Soldiers are given to cautioning their civilian bosses to judge the enemy by his capabilities, not by his stated intentions. He can deceive about his intentions, or his intentions can change from one year to the next. Capabilities, by contrast, are more constant; they can be gauged objectively; they are harder to change and mask, and once they have truly changed, they are harder to reverse.

And what was this capability that the Soviet Union supposedly had, which the West must, at whatever cost necessary, be prepared to match and thwart? The short answer: the capability to win World War III. And what would World War III be like? Again, the short answer: it would be like the beginning of World War II. The minds and computers of Western defense experts have long concentrated on two dangers, each a variant of a devastating episode that occurred about a half-century ago.
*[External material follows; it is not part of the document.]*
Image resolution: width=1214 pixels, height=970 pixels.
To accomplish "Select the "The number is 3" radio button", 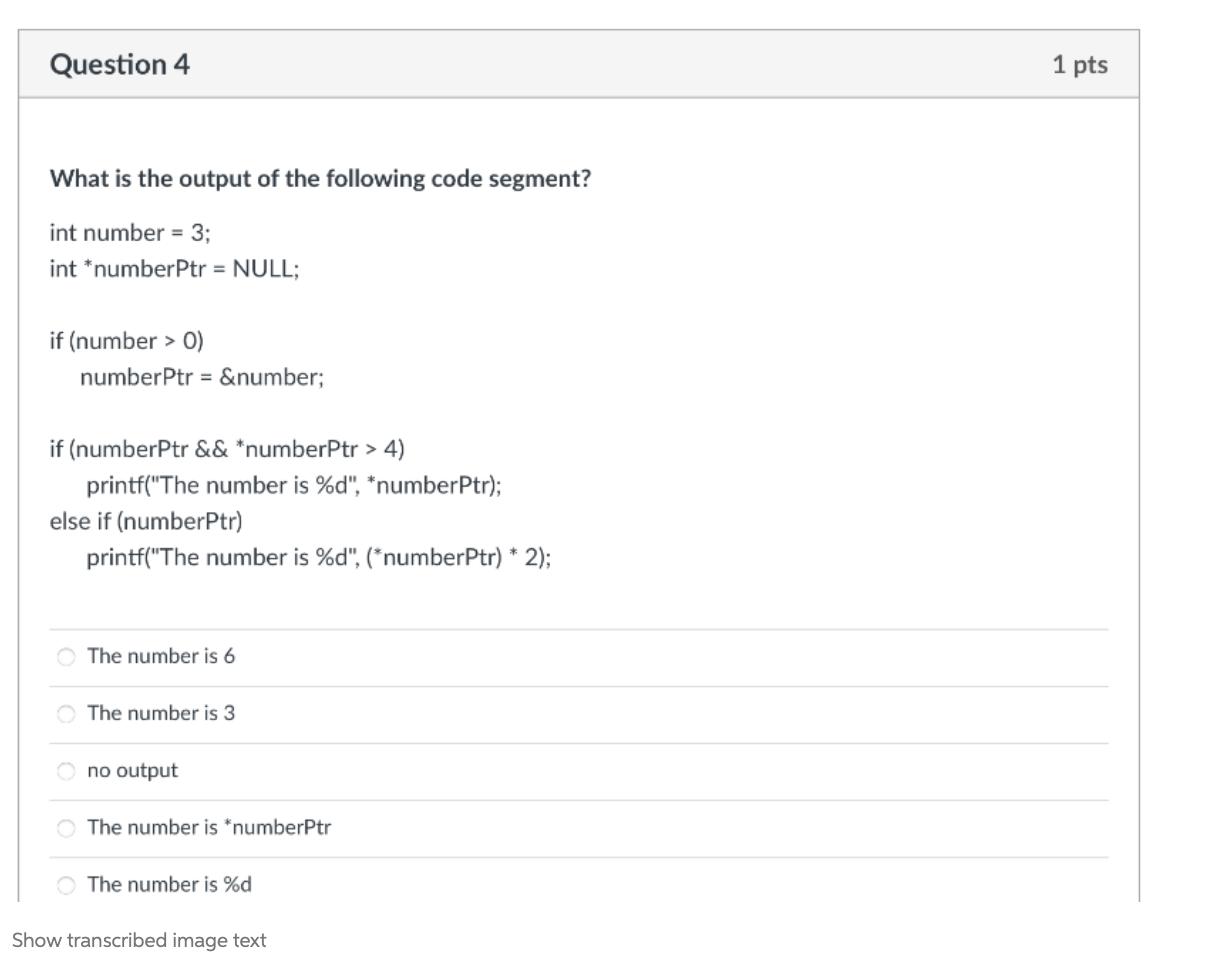I will (x=66, y=714).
One is an armored attack on Western Europe, a replay of Hitler's dash to the English Channel. The other is a nuclear Pearl Harbor, a bolt-from-the-blue attack by Soviet intercontinental ballistic missiles that would catch American weapons sleeping in their silos.
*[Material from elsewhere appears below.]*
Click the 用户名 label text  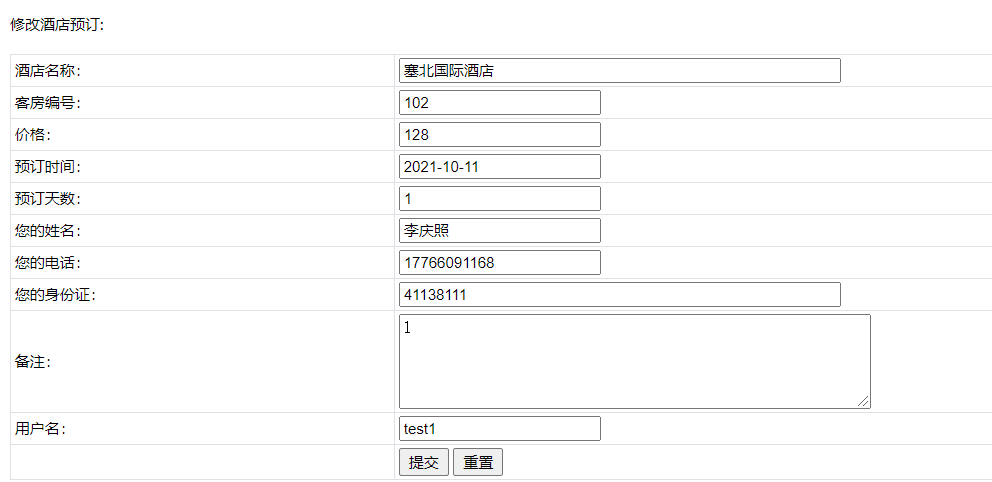click(41, 429)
These nightmares are the ultimate example of generals preparing to fight the last war. Western strategists arguably must assume the worst about how good the enemy is in his ability to do bad things, how reliable and well-trained his troops are, how swiftly and effectively he could coordinate his attack. But they must also have a plausible answer to the question, Why would the enemy do those bad things?
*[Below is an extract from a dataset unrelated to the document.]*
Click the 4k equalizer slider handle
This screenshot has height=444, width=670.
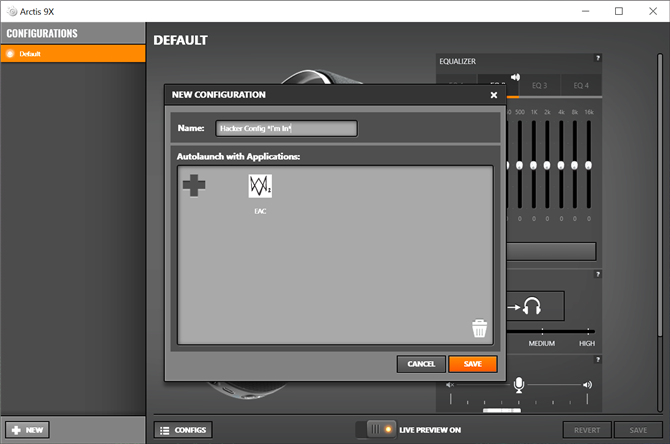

Scenarios for a Soviet invasion of Western Europe have always had a touch of paranoid fantasy about them. In the late 1940s, when Western Europe was weak and virtually defenseless, the Soviet Union itself was exhausted and overextended. Yes, Joseph Stalin "conquered" Eastern Europe -- Exhibit A in the charge of Soviet expansionism -- but he did so in the final battles of World War II, not as a prelude to World War III. The Red Army had filled the vacuum left by the collapsing Wehrmacht. By the early 1950s, any Kremlin warmonger would have to contend with a Western Europe that was already firmly back on its feet and therefore no pushover, and also with an American doctrine warning that Soviet aggression would trigger nuclear retaliation against the U.S.S.R.